The shared service arrangement meant that though the attack was targeted at an Islington site, the council could call on the expertise and resource of staff from across Shared Digital. This improved resilience, and the increased numbers of staff enabled Shared Digital to work around the clock that week to resolve the issue. Having technically able staff on hand definitely saved precious time in understanding the nature of the attack and working to counter it.
Key learning points
- Quick decision-making is vital in a cyber incident as the longer the attack goes on the greater the disruption being caused. Having clear roles and responsibilities, including who makes the key decisions, is extremely important. In Islington, the roles and responsibilities of the core ‘gold team’ who managed the incident – and the chain of command – were well understood. Key figures were able to make quick decisions when necessary, including technical staff who were enabled to make rapid decisions where necessary.
- The engagement of the Chief Executive is very important. Lesley’s proactive engagement was extremely important and supported important decisions being taken quickly, particularly where this involved signing off costs or weighing up operational risks.
- A shared service arrangement can be valuable if it means there is a greater pool of knowledge and skill to tap into. In this case Islington was the council affected, but staff from across Shared Digital played a crucial role in working to resolve the issue.
- Councils should plan for how they will communicate with elected members and the public in the event of a cyber-attack. The proactive communications strategy employed by Islington Council was fundamental to maintaining the council’s reputation. Feedback from the public suggested they were largely sympathetic to the council and the steps it took to respond to the incident.
- Councils need to have tried and tested business continuity plans in place. In Islington, with citizens unable to perform particular business like make certain payments online, there was clearly going to be a big knock-on impact for the council, such as delayed receipt of payments and their administration, and extra pressure on other customer channels.
- Councils should maintain good communications channels and plan in advance how they would work with their provider in the event of a similar attack – especially given that the usual email channels and shared systems had to close down. Where IT management is outsourced, this will also be an important factor to understand and plan for. The positive working relationship with the internet service provider in Islington was vital.
- Consideration may need to be given to how procurement is handled in an emergency situation. It took Islington a day for procurement procedures to be satisfied before the solution could be installed that enabled all systems to be restored.

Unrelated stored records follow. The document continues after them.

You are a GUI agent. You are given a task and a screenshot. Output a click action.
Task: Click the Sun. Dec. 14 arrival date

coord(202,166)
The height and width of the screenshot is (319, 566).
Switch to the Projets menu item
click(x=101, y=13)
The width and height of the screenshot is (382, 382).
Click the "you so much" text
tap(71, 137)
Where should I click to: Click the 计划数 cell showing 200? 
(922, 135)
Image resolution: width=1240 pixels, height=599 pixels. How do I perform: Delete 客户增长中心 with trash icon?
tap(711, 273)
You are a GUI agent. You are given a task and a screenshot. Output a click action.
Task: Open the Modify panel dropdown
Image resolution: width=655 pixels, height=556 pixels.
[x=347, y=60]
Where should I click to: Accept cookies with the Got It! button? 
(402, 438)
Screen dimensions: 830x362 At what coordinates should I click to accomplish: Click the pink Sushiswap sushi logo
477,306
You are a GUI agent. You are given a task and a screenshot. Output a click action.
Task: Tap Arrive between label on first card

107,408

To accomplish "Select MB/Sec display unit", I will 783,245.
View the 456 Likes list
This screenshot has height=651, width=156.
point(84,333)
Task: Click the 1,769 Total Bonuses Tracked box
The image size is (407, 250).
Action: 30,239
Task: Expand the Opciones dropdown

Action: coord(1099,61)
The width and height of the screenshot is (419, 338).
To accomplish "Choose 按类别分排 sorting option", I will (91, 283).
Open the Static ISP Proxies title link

Some level of forensic analysis may be useful to understand the motivations of attackers. Islington logged the incident with the National Crime Agency and the National Cyber Security Centre but no follow up actions were taken. Islington made their own low-level investigations but were not able to establish the identity of the hacker. Knowing this might have enabled Islington to understand the hacker’s motivations, for example if the attack was in retaliation to a perceived failure in their services.